Para a geração de eletricidade, as primeiras tentativas surgiram no final do século XIX, mas somente um século depois, com a crise internacional do petróleo (década de 1970), é que houve interesse e investimentos suficientes para viabilizar o desenvolvimento e aplicação de equipamentos em escala comercial. A primeira turbina eólica comercial ligada à rede elétrica pública foi instalada em 1976, na Dinamarca.

Segundo informações contidas em relatório sobre energia eólica da Agência Nacional de Energia Elétrica (Aneel), a maioria dos estudos aponta que o Brasil teria potencial para gerar até 60.000 MW de energia a partir do aproveitamento dos ventos. O Atlas do Potencial Brasileiro, publicado pelo Centro de Pesquisas de Energia Elétrica (Cepel) aponta um potencial eólico de 143.000 MW, a 50 metros de altura.

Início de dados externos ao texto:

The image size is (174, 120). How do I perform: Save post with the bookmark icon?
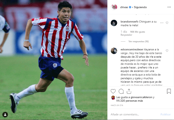tap(169, 91)
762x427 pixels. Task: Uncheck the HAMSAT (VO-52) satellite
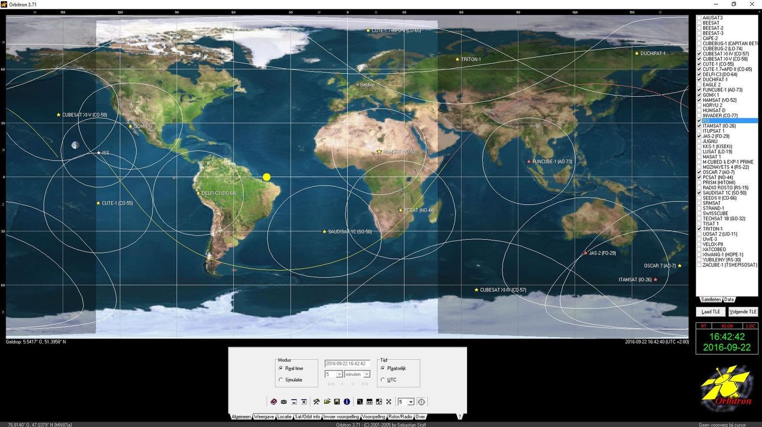click(700, 100)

O Banco de Informações de Geração da Aneel, atualizado até o dia 27 de maio, aponta a existência de 50 empreendimentos de geração de energia eólica em operação, no Brasil. Em pouco mais de nove anos, a potência instalada saltou de 21 megawatts para 1.006 MW: um aumento de 4.690%. Apesar do acréscimo significativo, a participação das fontes eólicas na matriz energética brasileira ainda é pequena: apenas 0,87%. A Aneel considera a potência fiscalizada (em operação comercial), que é de 998,5 MW, para calcular a participação na matriz.

O mesmo levantamento mostra que há 35 usinas eólicas em construção no País (considerando as três usinas do Complexo Eólico Cerro Chato) que, juntas, poderão produzir até 927,9 MW.

No contexto energético do País, a Eletrosul vem atuando de forma intensa na busca do aproveitamento dos recursos naturais para produção de energia limpa a partir do vento, alinhada com a perspectiva futura de que essa fonte primária irá desempenhar papel preponderante na matriz energética do País. Isso, levando em conta o grande número de projetos eólicos inscritos nos leilões de Energia de Reserva e de Fontes Alternativas de 2009 e 2010 e os preços altamente competitivos dessa fonte, observados nessas licitações.